Werbung und Programm trennen lautete die Dewise, nachdem beispielsweise die Öffentlich-Rechtlichen die Schleichwerbungsaffäre für überwunden erklärten und meinten, dass in jedem Unglück eine Chance liege. Nun verhindert die Europäische Kommission, dass man sich ruhig im Sessel zurücklehnen kann. Denn ginge es nach Brüssel, müssten sich Europas Fernsehzuschauer auf häufigere Werbepausen im Programm einrichten. Noch liegt nur ein Gesetzentwurf vor, der Werbeunterbrechungen in Sport- und Unterhaltungsprogrammen zu jedem Zeitpunkt erlaubt.
Mit der Neufassung der Fernsehrichtlinie aus dem Jahr 1989 sollen auch neue Werbeformen gefördert werden wie Reklame auf geteilten Bildschirmen, virtuelle und interaktive Werbung sowie Mini-Spots. Reklame für Tabak und verschreibungspflichtige Medikamente sollen verboten bleiben. Die Ausgestaltung der EU-Regeln will die Kommission den Mitgliedsstaaten überlassen. Für jeden Sender solle das Recht des Landes gelten, in dem er seinen Sitz hat. Schweden beispielsweise kann demnach weiterhin Werbung in Kindersendungen verbieten.

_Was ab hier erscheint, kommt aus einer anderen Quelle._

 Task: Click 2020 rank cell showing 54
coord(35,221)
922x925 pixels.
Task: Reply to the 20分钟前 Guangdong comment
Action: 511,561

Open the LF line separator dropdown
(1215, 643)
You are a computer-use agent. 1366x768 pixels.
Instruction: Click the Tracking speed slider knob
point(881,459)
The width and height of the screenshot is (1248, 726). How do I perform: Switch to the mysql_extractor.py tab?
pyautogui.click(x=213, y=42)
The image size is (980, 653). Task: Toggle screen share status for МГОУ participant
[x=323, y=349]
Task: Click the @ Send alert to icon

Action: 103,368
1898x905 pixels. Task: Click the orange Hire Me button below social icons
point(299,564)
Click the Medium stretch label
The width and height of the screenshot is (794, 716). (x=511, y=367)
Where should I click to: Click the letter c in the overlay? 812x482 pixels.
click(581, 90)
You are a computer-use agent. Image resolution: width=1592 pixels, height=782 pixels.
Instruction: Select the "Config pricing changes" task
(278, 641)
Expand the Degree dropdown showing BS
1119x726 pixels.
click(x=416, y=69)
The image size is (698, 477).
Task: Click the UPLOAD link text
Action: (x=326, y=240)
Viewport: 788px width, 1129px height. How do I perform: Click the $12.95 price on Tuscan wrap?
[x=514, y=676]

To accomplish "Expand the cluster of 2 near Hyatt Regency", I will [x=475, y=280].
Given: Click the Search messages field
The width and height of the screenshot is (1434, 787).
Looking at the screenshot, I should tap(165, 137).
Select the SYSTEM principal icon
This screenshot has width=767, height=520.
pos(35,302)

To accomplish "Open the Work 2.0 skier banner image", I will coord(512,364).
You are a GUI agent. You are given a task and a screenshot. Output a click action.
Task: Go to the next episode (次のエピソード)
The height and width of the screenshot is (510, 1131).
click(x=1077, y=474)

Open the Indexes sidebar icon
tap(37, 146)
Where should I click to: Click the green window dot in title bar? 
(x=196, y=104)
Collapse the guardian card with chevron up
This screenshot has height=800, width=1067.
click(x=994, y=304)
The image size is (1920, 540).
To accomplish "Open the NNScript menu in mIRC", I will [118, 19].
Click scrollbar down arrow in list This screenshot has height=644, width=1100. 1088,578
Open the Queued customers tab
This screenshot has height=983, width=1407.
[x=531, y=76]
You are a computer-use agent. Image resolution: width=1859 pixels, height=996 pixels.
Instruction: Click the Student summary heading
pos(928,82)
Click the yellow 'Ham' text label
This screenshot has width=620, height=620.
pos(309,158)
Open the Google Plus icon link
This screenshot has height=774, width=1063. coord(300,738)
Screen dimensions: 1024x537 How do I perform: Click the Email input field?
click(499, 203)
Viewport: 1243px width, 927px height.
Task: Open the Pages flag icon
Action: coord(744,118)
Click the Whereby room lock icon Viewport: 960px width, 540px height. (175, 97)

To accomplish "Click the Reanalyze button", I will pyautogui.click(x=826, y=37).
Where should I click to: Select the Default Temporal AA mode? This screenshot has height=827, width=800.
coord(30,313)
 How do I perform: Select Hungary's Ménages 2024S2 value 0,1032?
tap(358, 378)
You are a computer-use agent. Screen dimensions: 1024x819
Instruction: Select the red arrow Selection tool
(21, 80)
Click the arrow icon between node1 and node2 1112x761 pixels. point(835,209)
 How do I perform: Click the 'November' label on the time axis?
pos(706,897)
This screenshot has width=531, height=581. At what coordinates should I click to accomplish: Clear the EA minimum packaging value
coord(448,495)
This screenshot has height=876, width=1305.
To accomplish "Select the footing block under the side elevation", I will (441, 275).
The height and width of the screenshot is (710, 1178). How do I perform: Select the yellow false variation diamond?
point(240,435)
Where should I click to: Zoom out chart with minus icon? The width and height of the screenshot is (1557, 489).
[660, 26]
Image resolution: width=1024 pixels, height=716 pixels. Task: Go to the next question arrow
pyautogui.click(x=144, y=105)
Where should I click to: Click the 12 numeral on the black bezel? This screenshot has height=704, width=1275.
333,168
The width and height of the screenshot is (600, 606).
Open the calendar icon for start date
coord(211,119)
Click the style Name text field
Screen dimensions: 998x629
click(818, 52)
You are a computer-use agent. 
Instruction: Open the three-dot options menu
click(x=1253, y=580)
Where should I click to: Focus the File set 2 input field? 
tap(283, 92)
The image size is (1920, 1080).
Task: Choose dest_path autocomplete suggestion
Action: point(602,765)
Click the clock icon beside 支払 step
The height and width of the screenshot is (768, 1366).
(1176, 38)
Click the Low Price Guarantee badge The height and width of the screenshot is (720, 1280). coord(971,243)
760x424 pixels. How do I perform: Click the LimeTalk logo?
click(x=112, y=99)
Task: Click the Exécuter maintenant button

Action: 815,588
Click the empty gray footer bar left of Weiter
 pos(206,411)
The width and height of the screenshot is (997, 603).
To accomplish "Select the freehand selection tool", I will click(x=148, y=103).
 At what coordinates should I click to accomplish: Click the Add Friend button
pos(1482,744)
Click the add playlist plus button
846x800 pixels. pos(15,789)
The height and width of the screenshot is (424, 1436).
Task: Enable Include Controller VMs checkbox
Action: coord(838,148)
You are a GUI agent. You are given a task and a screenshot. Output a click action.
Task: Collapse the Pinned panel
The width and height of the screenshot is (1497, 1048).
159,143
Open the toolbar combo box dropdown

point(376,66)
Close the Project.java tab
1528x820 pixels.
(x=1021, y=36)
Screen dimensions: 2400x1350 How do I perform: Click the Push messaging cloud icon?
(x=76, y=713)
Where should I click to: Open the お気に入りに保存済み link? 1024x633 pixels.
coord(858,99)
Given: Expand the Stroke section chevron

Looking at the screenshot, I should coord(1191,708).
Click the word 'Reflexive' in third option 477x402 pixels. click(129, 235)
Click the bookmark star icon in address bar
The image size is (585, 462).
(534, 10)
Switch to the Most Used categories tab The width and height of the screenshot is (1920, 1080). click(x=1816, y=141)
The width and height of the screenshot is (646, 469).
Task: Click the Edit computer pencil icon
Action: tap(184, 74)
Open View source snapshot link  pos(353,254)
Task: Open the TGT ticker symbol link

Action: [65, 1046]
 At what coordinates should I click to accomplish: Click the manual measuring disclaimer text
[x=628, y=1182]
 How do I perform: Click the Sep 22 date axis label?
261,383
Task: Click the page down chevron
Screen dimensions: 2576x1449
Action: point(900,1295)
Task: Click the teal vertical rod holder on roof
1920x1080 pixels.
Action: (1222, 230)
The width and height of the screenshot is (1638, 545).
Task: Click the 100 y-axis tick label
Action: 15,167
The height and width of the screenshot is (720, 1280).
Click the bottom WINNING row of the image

Die von der EU-Kommission geplante Lockerung des Schleichwerbeverbots stößt in Deutschland weitgehend auf Skepsis. Während der Privatsenderverband VPRT es begrüßt, dass künftig Produktplazierungen gegen Bezahlung in Unterhaltungssendungen erlaubt sein sollen, äußerten Politiker, die Medienaufsicht und der Bundesverband Deutscher Zeitungsverleger (BDZV) Bedenken.
»Wer die klare Trennung von Werbung und Programm aufhebt, führt die Mediennutzer in die Irre«, heißt es vom BDZV. Überdies sei die Glaubwürdigkeit der Medien aufs Spiel gesetzt.